It has been a little over a year since the 2019 Gold Sarcophagus Tin came out. The main appeal of that tin was the Mega-Tin promo cards. Today we’ll be looking at the three biggest ones and how they have fared so far.
Check out the other promos in the set here!
Table of Contents
Wake of the Primal Being
The influence that this tin promo had warped the format and how people played Yu-Gi-Oh.
Because of this card, most decks that rely on building boards have to account for it, or else. Decks like Salamangreat felt quite the massive hit when it was released. Apollousa, Bow of the Goddess was quite popular in particular and still is, partly thanks to Nibiru’s presence.

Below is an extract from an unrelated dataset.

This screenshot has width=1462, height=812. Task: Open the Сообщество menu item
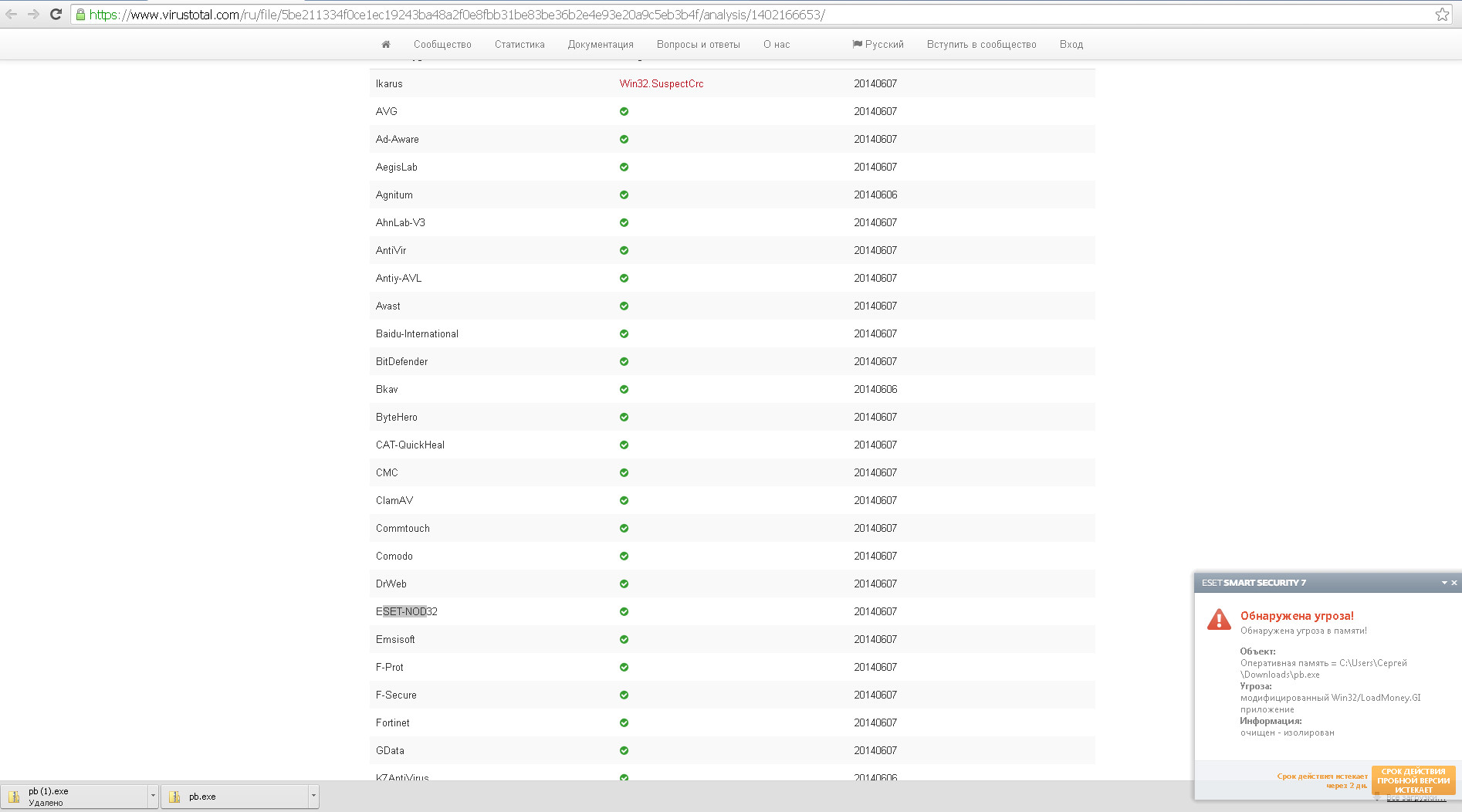pyautogui.click(x=442, y=45)
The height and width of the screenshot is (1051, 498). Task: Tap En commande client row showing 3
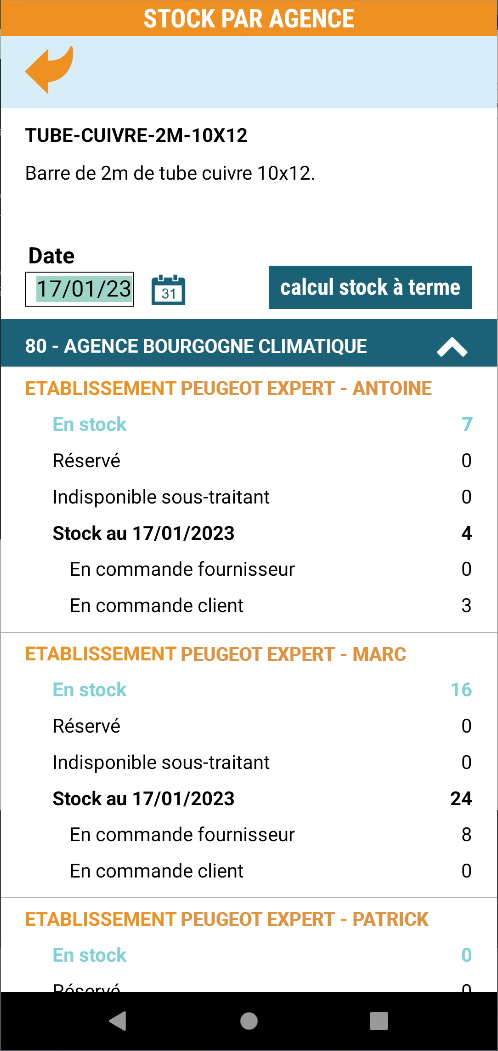pyautogui.click(x=270, y=605)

Strategies that are able to bypass it entirely are also popular thanks to their safety against it. Invoked Dogmatika and Dinosaurs are able to ignore the Primal Being for the most part. Mechaba works nicely for the former, able to summon itself way before five and blocks it handily. Dinos on the other hand are able to dodge thanks to Miscellaneosaurus.
Herald of the Arc Light is a common sight in high-level play not only because of its floodgate effect. Its ability to help fight against Nibiru comes up a lot as well.
Another dynamic that comes with Nibiru is extending past it. A lot of the optimal decks in the format have ways to play even after the rock drops.
One key element is to force your opponent to use it by routing towards the negate. Infernoble and Dragon Link are more than capable of doing this.
Let’s dive a little and check out this card’s history.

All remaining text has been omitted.